His next two seasons as a starter at weak side linebacker put him on the NFL radar. Over that period of time, Wake racked up a total of 122 tackles, seven and a half sacks, 18 tackles for a loss, two fumble recoveries, one interception, and a total of five blocked kicks. Wake established himself as a prolific run stuffer who could penetrate the backfield and make plays. On top of that, he flashed special teams savvy that teams covet, along with a knack for getting to the quarterback.

His only pitfalls came when asked to cover wide receivers on deep routes, as Wake’s foot speed was deemed to be subpar. Wake, who comes in at 6-foot-3 and 258 pounds, discarded the notion that he wasn’t fast enough at the NFL Combine by running a 4.65 40-yard dash, and again at Penn State’s pro day by running a 4.55.

The 2005 NFL Draft came and went, but Wake never heard his name called. Coincidentally, former Penn State kicker Robbie Gould found himself in a similar situation, having gone undrafted as well. As soon as the draft concluded, teams came calling. Wake signed a deal with the New York Giants, while Gould signed with the New England Patriots. Wake finally got his shot. His dream of playing in the NFL was halted, however, after the Giants released him in June, about a month before training camp began.

This time, no teams came calling for Wake.

Wake spent all of 2006 out of football. Instead of playing linebacker, Wake lived with his parents at their home in Maryland, still tying to keep the dream alive.

“I was really unemployed, and I wasn’t doing anything,” Wake said in an interview with “I was working out. Then, I’d come home and wait by the phone. It kind of got to that point where I’m literally doing nothing. I’d see my mom and dad come home from work, and I’m a 23-year old, perfectly-able guy. I got my sisters at work, my mom and dad, and I’m sitting at home all day. I feel like I should be doing something.”

Wake eventually got on his feet, and took a broker position with Castle Point Mortgage to earn some form of income. To remain in premier football shape, Wake became an intern at a nearby gym, where he would serve as a personal trainer. As he worked, he would still occasionally watch NFL games, giving him added inspiration to achieve his goal of playing linebacker in the NFL.
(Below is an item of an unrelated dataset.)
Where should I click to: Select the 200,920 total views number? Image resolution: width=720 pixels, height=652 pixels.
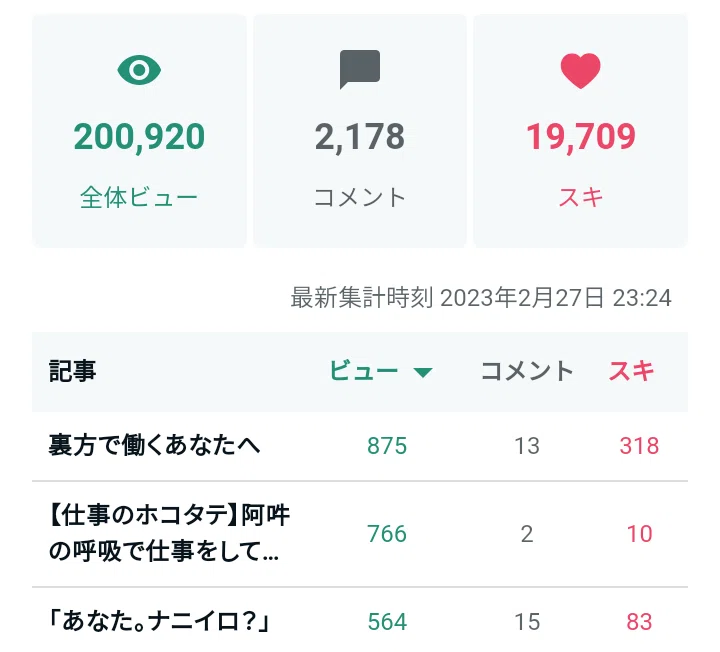point(139,137)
In 2007, Wake had essentially received an ultimatum. With the NFL’s window of opportunity slowly dwindling, Wake could either continue working, or quit his job and put his entire focus on training for another shot at professional football. Encouraged by his mother, Wake chose to do the latter, and quit his position with Castle Point Mortgage and his personal trainer gig to fully dedicate himself to training.

Image: @TheNFLHistory/
Image: @TheNFLHistory/

His dedication eventually paid off, as he received a free agent offer from the CFL’s B.C. Lions. Though he would be playing in a foreign league, it was a great start. His contract was worth roughly $48,000, and gave Wake a platform to showcase his worthiness to NFL scouts and open up potential opportunities to further his football career.

It was in this instance that “Derek Wake” became no longer, and the legend of Cameron Wake was born. As I noted previously, Wake’s birth name is actually Derek. Due to a mix-up by B.C. coaches, Wake was accidentally referred to by his middle name Cameron. Wake figured that he got his first major opportunity being called Cameron, so why change now? He rolled with it, and the rest is history.

Wake burst onto the scene during the 2007 CFL season. In the first week alone, he gave opposing offensive linemen nightmares as he racked up seven tackles and three sacks. He garnered Defensive Player of the Week honors for his performance, but didn’t stop there. Wake ended up with 72 total tackles and a league-leading 16 sacks, plus the lone blocked field goal of the CFL season.

He was named both Rookie of the Year and Defensive Player of the Year, which included winning the Norm Fieldgate Trophy, honoring the top defensive player from the West Division. Wake became the first player in the history of the CFL to accomplish such a feat in the same season. In addition to his new hardware, Wake also earned himself a CFL All-Star Team selection, which is equivalent to a spot in the Pro Bowl.

Image: @TheNFLHistory/
Image: @TheNFLHistory/

2007 gave Wake a taste of success, but 2008 propelled him to stardom. Wake further proved his status as a premier pass rusher, totaling a whopping 23 sacks while also adding 65 tackles and three fumble recoveries, one of which he returned for a touchdown. Awards came raining down on Wake again after the season, just as they had one year prior. Wake earned his second consecutive Norm Fieldgate Trophy, was unanimously named Defensive Player of the Year, and was selected to his second CFL All-Star Team nomination. In addition, Wake became the first defensive player to be named TSN’s Friday Night Gladiator of the Year.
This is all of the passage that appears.